This paper from FCCM 2007 is written by Nicholas Moore (Northeastern), Albert Conti (Northeastern, now with Mitre Corporation), Miriam Leeser (Northeastern) and Laurie Smith King (Holy Cross).
It discusses Vforce (VSIPL++ FOr Reconfigurable Computing). Vforce is designed to allow the same application code to run on different reconfigurable computing platforms, and to permit the runtime binding of applications to hardware. The authors believe that application-level code needs to be separated from platform-specific code, so that no hardware-specific code is required in the application code. Vforce is based on VSIPL++, the Vector, Signal and Image Processing Library, which provides an object-oriented library of commonly used signal and image processing algorithms via a C++ API. VSIPL++ is a standard API designed to provide application-level portability between microprocessor-based platforms. The diagram below shows the abstraction layers of Vforce.
Under the VSIPL++ layer, we can see the software stack that supports the VSIPL++ software API. Some implementations are built on an ANSI C VSIPL implementation, which is in turn built on an implementation of the standard C library libc (and other standard libraries). In this case the libc implementation seems to be optimised for the PowerPC architecture. VSIPL++ may also sit atop libraries such as Mercury’s Scientific Algorithm Library (SAL). Vforce is above the VSIPL++ stack, but it also leverages a separate special purpose processor (SPP) stack. An SPP in this case is an FPGA, though it could be taken to mean any exotic processing technology. The FPGA-oriented SPP stack would normally consist of the RC platform vendor’s own API for accessing the hardware. To achieve their goal of portability and runtime binding, the authors have further divided up the SPP stack as shown below:
Depending on the availability of hardware, Vforce implemented functions may either run in software (as Vforce or as VSIPL++ functions) or in hardware. For hardware implementations, the authors have implemented an Internal Programming Interface (IPI), hidden from the end user. This allows them to use a single standard interface that is translated to the underlying vendor APIs for different RC hardware. The application code is portable because it only contains calls to a generic hardware object. The dynamically linked shared object library (DLSO) holds platform-specific API code. Hardware implementations of functions are provided in a processing kernel library for each hardware platform. The RTRM is the run time resource manager, and it hides hardware-specific information, manages hardware resources and binds application tasks to physical hardware. The RTRM also arbitrates when multiple Vforce applications run in parallel.
Users are likely to wish to accelerate functions at a coarser level than the single VSIPL++ function level, to avoid the repeated initialisation and data transfer costs that come with the chaining of calls to VSIPL++ functions.
A nice feature is that Vforce processing objects catch exceptions coming from the hardware and invoke the software version, so that application code doesn’t need to catch hardware errors.
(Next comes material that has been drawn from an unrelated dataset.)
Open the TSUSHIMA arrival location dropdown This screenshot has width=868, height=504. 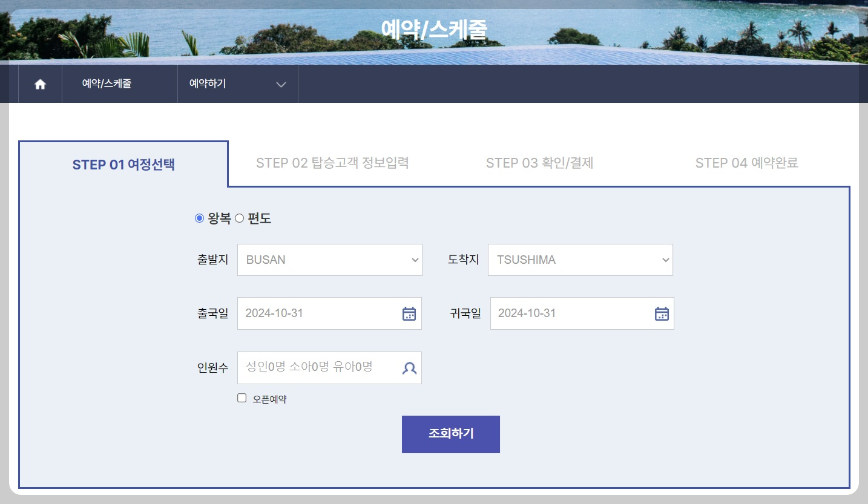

To add support for more platforms, developers need an RTRM that will run on their RC’s operating system (there are POSIX and MCOE versions at present). They will also need a new hardware DLSO for ther API that communicates with the FPGA-based element of the platform. A library of kernel bitstreams must also be produced for that specific platform.
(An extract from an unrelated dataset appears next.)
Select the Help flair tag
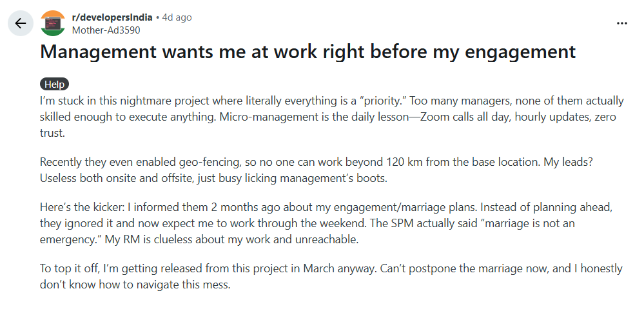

The authors acknowledge two limitations of Vforce. One is that the overhead of Vforce adds to the computation time. However this overhead is neglible in comparison to a bitstream load, and Vforce can in many cases avoid unnecessary bitstream loads. The second limitation is the reliance on a pre-built library of hardware implementations and processing objects.
In the paper are two example applications. One is a 1D FFT implemented on a Cray XD1. The other is an adaptive beamforming application implemented on a Mercury 6U VME system.
The FFT implementation was limited by data transfer times and communication latencies, and did not outperform the software (for both the native Cray API and Vforce). The results indicated that Vforce adds very little overhead compared to the native API, while providing ease of programming.
The beamforming application, where computation was partitioned between the host microprocessor and the FPGA compute node showed speedup of between 2× and 200×, depending on the configurations of the application. Hardware processing time was again dominated by data transfer.
The authors stated they were implementing the same beamforming application on the Cray XD1 to illustrate portability. The authors also intend to tackle a wider range of RC platforms and applications, and to port existing VSIPL++ applications to Vforce.